Monday, February 09, 2009

Gallup / CNN polls show Obama having upper hand in stimulus fight

I have found two public opinion polls that are showing some interesting results in the economic stimulus fight between President Barack Obama and the congressional Republicans. First is this Gallup public opinion poll:

PRINCETON, NJ -- The American public gives President Barack Obama a strong 67% approval rating for the way in which he is handling the government's efforts to pass an economic stimulus bill, while the Democrats and, in particular, the Republicans in Congress receive much lower approval ratings of 48% and 31%, respectively.



These findings, based on Gallup Poll interviews conducted Feb. 6-7, underscore the degree to which Obama appears to be maintaining the upper hand over his opponents from a public opinion perspective as he and congressional leaders wrangle over the precise form and substance of a new economic stimulus plan. (Recent Gallup polling also shows that a slight majority of Americans in general favor the idea of passing a stimulus plan of around $800 billion, a sentiment that has stayed constant over the last several weeks.)

Obama will address the stimulus issue before a nationwide audience on Monday night with his first prime-time news conference.

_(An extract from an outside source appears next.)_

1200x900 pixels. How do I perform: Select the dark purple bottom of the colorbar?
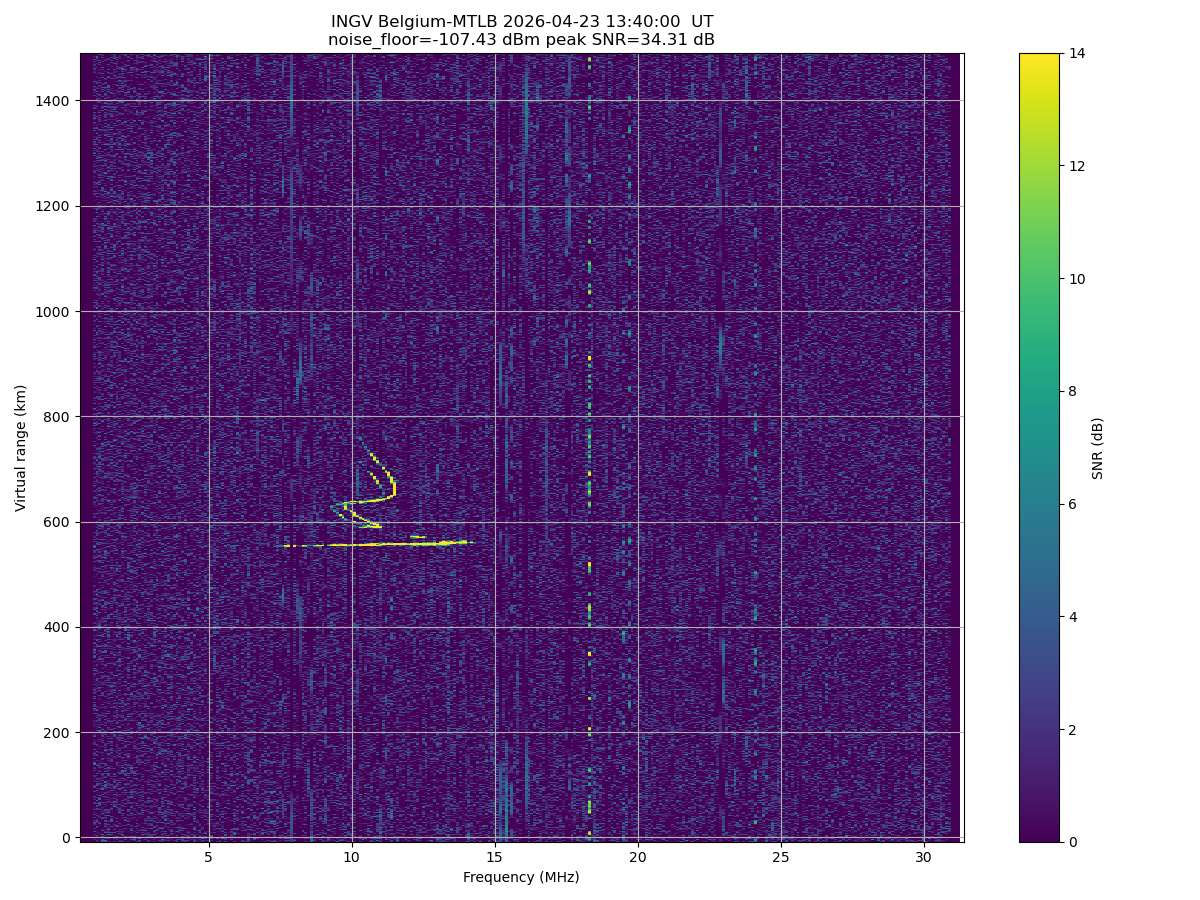[1039, 835]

He will also conduct town-hall meetings this week in Elkhart, Ind., and Fort Myers, Fla., as part of his efforts to help sell his view of the urgency of passing a stimulus package. The new Gallup data certainly suggest that these public relations efforts will find a generally receptive audience.

The data in particular show the sharp divide between the public's views of how Obama has handled efforts to pass a stimulus bill and its views of how the Republicans have handled this -- a divide that quantitatively produces a 36-point approval gap.

So we have 67 percent of Americans approving of President Obama's efforts in passing the economic stimulus bill, while 58 percent of Americans disapprove of the Republican obstructionism against the economic stimulus bill. And yet, the GOP is claiming victory in their opposition against the Obama stimulus plan. Who are they trying to sell this victory to?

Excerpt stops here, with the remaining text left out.